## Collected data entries
- - - - -

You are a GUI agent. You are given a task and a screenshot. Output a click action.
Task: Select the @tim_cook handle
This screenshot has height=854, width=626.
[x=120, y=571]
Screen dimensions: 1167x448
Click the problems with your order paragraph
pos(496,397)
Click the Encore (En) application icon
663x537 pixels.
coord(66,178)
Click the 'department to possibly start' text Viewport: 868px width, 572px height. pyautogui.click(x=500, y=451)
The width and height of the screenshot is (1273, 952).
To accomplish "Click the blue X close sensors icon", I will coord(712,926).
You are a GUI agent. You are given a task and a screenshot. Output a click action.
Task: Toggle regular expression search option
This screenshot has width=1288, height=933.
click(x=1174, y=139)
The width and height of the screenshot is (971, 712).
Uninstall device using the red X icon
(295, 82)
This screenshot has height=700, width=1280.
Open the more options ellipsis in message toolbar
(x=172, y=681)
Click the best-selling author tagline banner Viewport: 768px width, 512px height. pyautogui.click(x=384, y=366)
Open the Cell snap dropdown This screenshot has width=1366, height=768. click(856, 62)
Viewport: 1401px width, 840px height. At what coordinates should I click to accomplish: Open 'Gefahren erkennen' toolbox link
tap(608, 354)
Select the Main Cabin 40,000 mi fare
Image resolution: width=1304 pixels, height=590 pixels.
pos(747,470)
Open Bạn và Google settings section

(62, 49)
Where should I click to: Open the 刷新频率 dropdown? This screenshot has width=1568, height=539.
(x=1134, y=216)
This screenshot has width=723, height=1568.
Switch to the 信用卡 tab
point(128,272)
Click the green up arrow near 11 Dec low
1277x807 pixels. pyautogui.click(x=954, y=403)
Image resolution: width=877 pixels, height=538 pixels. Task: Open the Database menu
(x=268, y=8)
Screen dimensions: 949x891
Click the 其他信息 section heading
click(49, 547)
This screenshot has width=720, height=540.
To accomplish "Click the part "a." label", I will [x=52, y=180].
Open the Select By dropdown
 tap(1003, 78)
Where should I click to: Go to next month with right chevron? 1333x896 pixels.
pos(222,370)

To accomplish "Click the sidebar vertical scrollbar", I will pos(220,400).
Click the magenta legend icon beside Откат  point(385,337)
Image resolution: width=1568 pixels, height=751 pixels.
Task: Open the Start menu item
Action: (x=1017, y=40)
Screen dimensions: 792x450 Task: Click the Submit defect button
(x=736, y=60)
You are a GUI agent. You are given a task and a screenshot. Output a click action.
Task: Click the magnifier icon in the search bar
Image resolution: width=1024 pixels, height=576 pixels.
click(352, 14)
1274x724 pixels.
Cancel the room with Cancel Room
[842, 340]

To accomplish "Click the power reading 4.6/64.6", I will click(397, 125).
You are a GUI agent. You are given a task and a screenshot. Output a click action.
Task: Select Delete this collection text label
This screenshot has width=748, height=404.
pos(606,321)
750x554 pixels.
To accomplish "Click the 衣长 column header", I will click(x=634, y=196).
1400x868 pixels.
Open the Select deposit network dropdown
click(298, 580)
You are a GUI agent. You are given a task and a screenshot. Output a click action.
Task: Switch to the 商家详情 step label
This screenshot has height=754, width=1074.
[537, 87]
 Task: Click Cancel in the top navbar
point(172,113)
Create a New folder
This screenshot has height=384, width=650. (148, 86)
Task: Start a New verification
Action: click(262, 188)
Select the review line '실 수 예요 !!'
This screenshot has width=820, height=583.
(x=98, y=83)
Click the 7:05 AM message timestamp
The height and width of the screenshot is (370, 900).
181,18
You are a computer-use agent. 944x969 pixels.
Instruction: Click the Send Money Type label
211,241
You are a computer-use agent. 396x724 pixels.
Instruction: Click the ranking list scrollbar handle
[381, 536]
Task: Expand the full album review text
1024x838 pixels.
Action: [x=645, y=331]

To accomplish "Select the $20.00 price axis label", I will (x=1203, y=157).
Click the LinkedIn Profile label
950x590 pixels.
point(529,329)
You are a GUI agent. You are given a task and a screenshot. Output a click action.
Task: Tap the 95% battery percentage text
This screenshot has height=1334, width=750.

- - - - -

## Required action
Filter the records above and return every line that holds the word "computer".

## Your response
You are a computer-use agent. 944x969 pixels.
You are a computer-use agent. 396x724 pixels.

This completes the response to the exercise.